- **What you will do**
Transcribe the stretch of entries below from the line with "Tap the Android recent apps square button" through the line with "Given: Click the 产品信息 heading", exactly and with both ends included; leave out all other lines.

- **Exercise data**
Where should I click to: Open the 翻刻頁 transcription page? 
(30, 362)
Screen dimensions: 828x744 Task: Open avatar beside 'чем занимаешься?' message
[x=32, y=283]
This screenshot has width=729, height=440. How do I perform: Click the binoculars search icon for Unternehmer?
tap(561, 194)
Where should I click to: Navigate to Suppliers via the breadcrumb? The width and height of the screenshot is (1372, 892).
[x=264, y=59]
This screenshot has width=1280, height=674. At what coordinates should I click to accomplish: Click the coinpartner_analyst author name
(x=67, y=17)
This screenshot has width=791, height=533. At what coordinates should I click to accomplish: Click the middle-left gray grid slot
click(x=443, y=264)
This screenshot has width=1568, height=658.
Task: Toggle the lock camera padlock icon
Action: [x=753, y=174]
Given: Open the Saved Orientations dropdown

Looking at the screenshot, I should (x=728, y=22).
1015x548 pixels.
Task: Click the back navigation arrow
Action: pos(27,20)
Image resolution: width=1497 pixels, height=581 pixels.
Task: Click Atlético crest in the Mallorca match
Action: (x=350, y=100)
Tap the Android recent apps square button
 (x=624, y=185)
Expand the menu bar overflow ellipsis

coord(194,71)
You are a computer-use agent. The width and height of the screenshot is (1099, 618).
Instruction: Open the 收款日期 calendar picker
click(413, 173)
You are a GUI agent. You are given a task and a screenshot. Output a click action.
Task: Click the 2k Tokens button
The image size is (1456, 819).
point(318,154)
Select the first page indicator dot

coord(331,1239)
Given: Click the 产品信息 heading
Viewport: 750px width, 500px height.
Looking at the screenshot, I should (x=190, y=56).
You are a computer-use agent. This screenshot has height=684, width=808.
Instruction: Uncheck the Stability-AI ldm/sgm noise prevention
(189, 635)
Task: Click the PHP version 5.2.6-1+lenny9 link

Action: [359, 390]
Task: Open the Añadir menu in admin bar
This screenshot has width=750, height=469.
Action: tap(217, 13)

- **Your response**
Tap the Android recent apps square button
 (x=624, y=185)
Expand the menu bar overflow ellipsis

coord(194,71)
You are a computer-use agent. The width and height of the screenshot is (1099, 618).
Instruction: Open the 收款日期 calendar picker
click(413, 173)
You are a GUI agent. You are given a task and a screenshot. Output a click action.
Task: Click the 2k Tokens button
The image size is (1456, 819).
point(318,154)
Select the first page indicator dot

coord(331,1239)
Given: Click the 产品信息 heading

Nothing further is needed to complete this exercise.